Gaspillages et hausse des prix

Gaspillages et hausse des prix

Des voix s’élèvent pour dénoncer la hausse des prix des fruits et légumes. Logiquement cela a un rapport avec le pouvoir d’achat. Logiquement aussi, lorsqu’on a un pouvoir d’achat limité, on regarde aux dépenses. Or, cette logique ne semble pas avoir de place chez nous. En effet, comment peut-on expliquer qu’après s’être époumoné contre la «vie chère», on jette le plus normalement du monde sa poubelle pleine de pain.

On vient d’apprendre que l’entreprise «Extranet»-l’une des deux entreprises spécialisées dans la collecte des déchets dans la wilaya d’Alger- a récupéré durant l’année 2016 pas moins de 40.000 tonnes de pain dans nos poubelles. Sachant que le poids d’une baguette est de 200 gr, on vous laisse trouver le nombre de baguettes ainsi jetées. On est dans l’ordre des millions, voire des dizaines de millions de baguettes de pain gaspillées chaque année. Et ceci pour la seule wilaya d’Alger. On peut continuer l’exercice et multiplier par 48 (le nombre des wilayas).

En poursuivant la conversion, ce sont des millions de dollars, puisque le blé est importé, que les chats et chiens errants «malaxent» chaque jour que Dieu fait. Et cela dure depuis trop longtemps pour ne pas faire hurler les plus flegmatiques d’entre nous. Dans le même temps nous considérons que la hausse des prix des fruits et légumes est inacceptable. Que notre pouvoir d’achat s’érode. Nous nous plaignons du manque de contrôle des services du commerce. Les associations de consommateurs en tête. Les «commerçants» en politique aussi. Celui qui trouvera une «normalité» dans ce clivage comportemental, aura du mérite.

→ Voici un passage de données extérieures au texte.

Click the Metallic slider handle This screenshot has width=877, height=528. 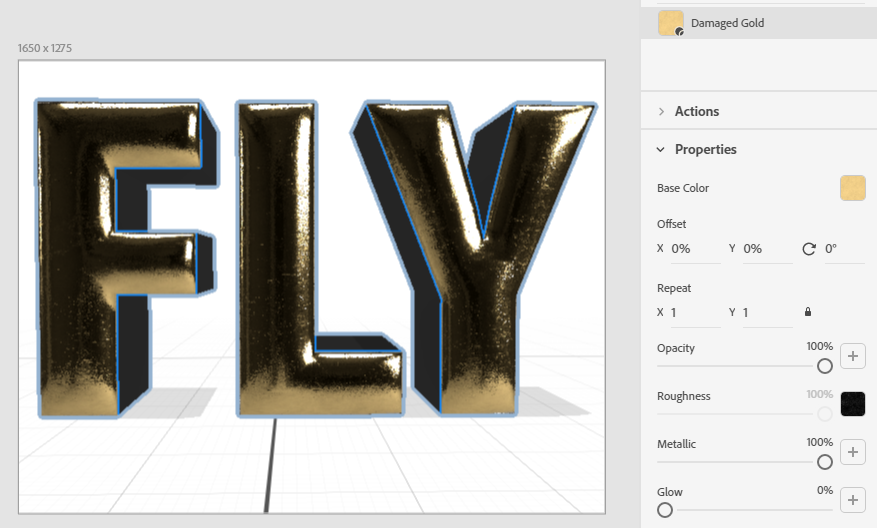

Un clivage où le gaspillage du pain est tombé dans une banalisation coupable alors que le moindre centime de plus à débourser au marché prend des allures de catastrophe. Et personne pour nous aider à remettre en ordre notre façon de penser. Aucun programme de sensibilisation digne de ce nom n’a été constaté. Ni le gouvernement ni les partis politiques ni la société civile ni les mosquées, personne n’accorde d’intérêt particulier à ce grave gaspillage de pain. Si ce fléau persiste cela veut au moins dire que le pouvoir d’achat n’est pas si érodé que certains voudraient le faire croire. Alors, pourquoi faire semblant d’être écorché vif quand la tomate ou la courgette prennent de la «hauteur»?

Malheureusement, il n’y a pas que le pain qui est gaspillé. Il y a l’eau. Il y a l’électricité, le gaz. Tout le monde garde le silence et fait semblant de regarder ailleurs. Comme pour mieux détourner l’attention, nous sommes tous devenus des «sentinelles» de la salade et des navets. Peut-on demander aux commerçants de se corriger quand on n’est pas soi-même exemplaire? Il est question, actuellement, de rationalisation des dépenses. Et le gaspillage, c’est quoi?